The Millennium Development Goals:
1 Eradicate extreme poverty and hunger
1.2 billion persons live on less than $ 1 a day.
850 million persons in the world suffer from hunger.
Simplified formulation: To fight against poverty and provide for basic needs to live for all people in the world.
Target 1: Reduce by half, between 1990 and 2015, the proportion of people living on less than $ 1 a day.
Target 2: Reduce by half, between 1990 and 2015, the proportion of people suffering from hunger.
2 Achieve universal primary education
115 million children do not have access to primary education.
Simplified formulation: To enable all children, boys and girls, to go to school.
Target 3: From now on to 2015, give all children, boys and girls, everywhere around the world, the means to complete a full course of primary schooling.
3 Promote gender equality and empower women
Almost 60 % of the young people who quit primary school are girls.
Simplified formulation: Improve the lives of girls and women around the world in making sure that the little girls can go to school in order to learn to read and write so as to be better able to find a good job when they are adults and to defend women’s rights.
Target 4: Eliminate gender disparity in primary and secondary education and at all levels of education by 2015.
4 Reduce child mortality
30.000 children die every day because of diseases that could have been treated.
Simplified formulation: Make sure that children younger than 5 years do not die from hunger or disease.
Target 5: Reduce by two thirds the mortality rate among children under five, between 1990 and 2015.
5 Improve maternal health
Approximately 529.000 women die every year while giving birth. 99 % of these deaths happen in developing countries and 80 % of them could have been prevented.
Simplified formulation: Make sure that pregnant women and those who have babies have access to indispensable care for keeping them in good health.
Target 6: Reduce by three quarters the maternal mortality ratio, between 1990 and 2015.
6 Combat HIV/AIDS, malaria and other diseases
39.5 million adults and children live with HIV/AIDS and there were close to 4.3 million new infections in 2006. Worldwide already more than 14 million children have become orphans.
On average there are 400 million cases of malaria each year, causing more than a million deaths.
Tuberculosis causes death of approximately 2 million people per year, the majority of whom is between 15 and 45 years.
Simplified formulation: Prevent that people get ill due to HIV/AIDS, malaria and other diseases.
Target 7: Between now and 2015 halt and begin to reverse the spread of HIV/AIDS.
Target 8: Between now and 2015 halt and begin to reverse the incidence of malaria and other major diseases.
7 Ensure environmental sustainability
More than a billion human beings do not have access to drinking water.

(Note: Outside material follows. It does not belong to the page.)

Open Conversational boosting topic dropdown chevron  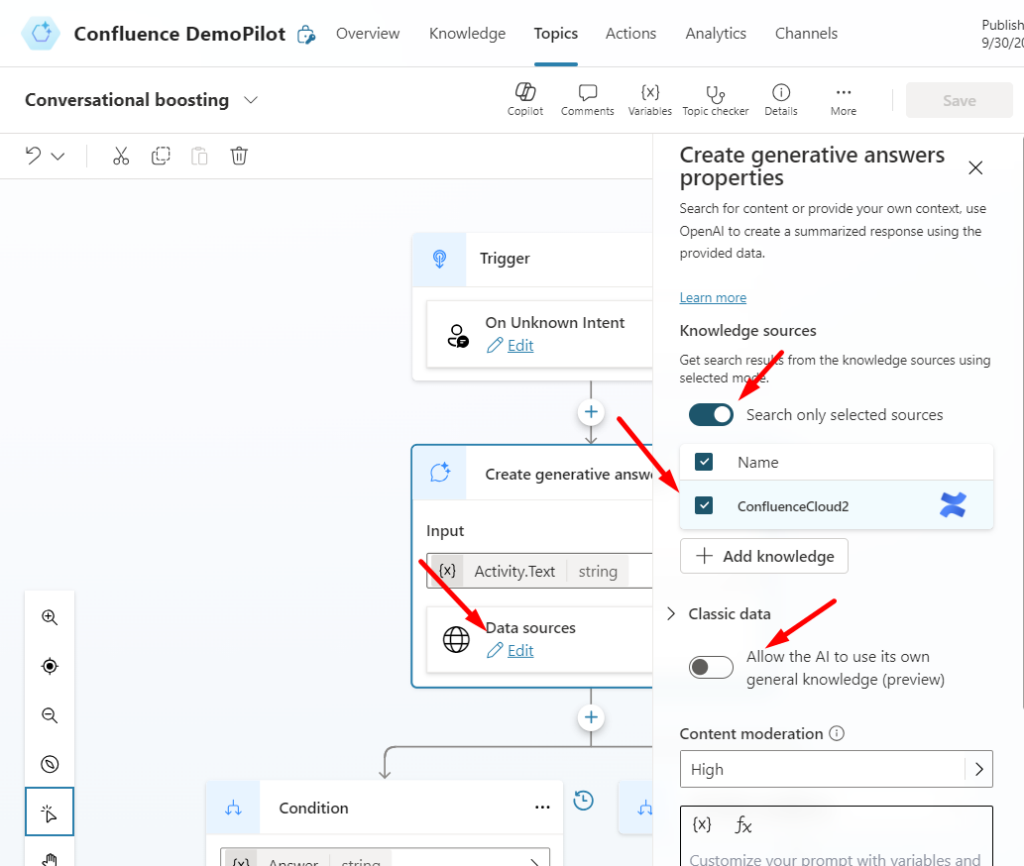(x=251, y=100)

The exploitation without limits of natural resources has profound effects on our planet in the sense of modifying conditions of life for future generations (pollution, global warming, etc.)
Simplified formulation: Taking care of the earth so that all the inhabitants among the world can profit and providing access to drinking water for everyone.
Target 9: Integrate the principles of sustainable development into country policies and programs and reverse the loss of environmental resources.
Target 10: Between now and 2015 reduce by half the proportion of people without sustainable access to safe drinking water.
Target 11: Achieve significant improvement in the lives of at least 100 million slum dwellers, by 2015.
8 Develop a global partnership for development
The 15 richest persons of the world possess more goods than are being produced in one year by the 15 poorest countries.
Simplified formulation: Cooperate, at an international level, so that the situation of the poorest can improve.
Target 12: Develop further an open, rule-based, predictable, non-discriminatory trading and financial system.
Target 13: Address the special needs of the least developed countries.
Target 14: Address the special needs of landlocked developing countries and small island developing States.
Target 15: Deal comprehensively with the debt problems of developing countries through national and international measures in order to make debt sustainable in the long term.
Target 16: In cooperation with developing countries, formulate and apply strategies that allow young people to find a decent and useful job.
Target 17: In cooperation with pharmaceutical companies, provide access to affordable essential drugs in developing countries.
Target 18: In cooperation with the private sector, make available the benefits of new technologies, especially information and communication, to everyone.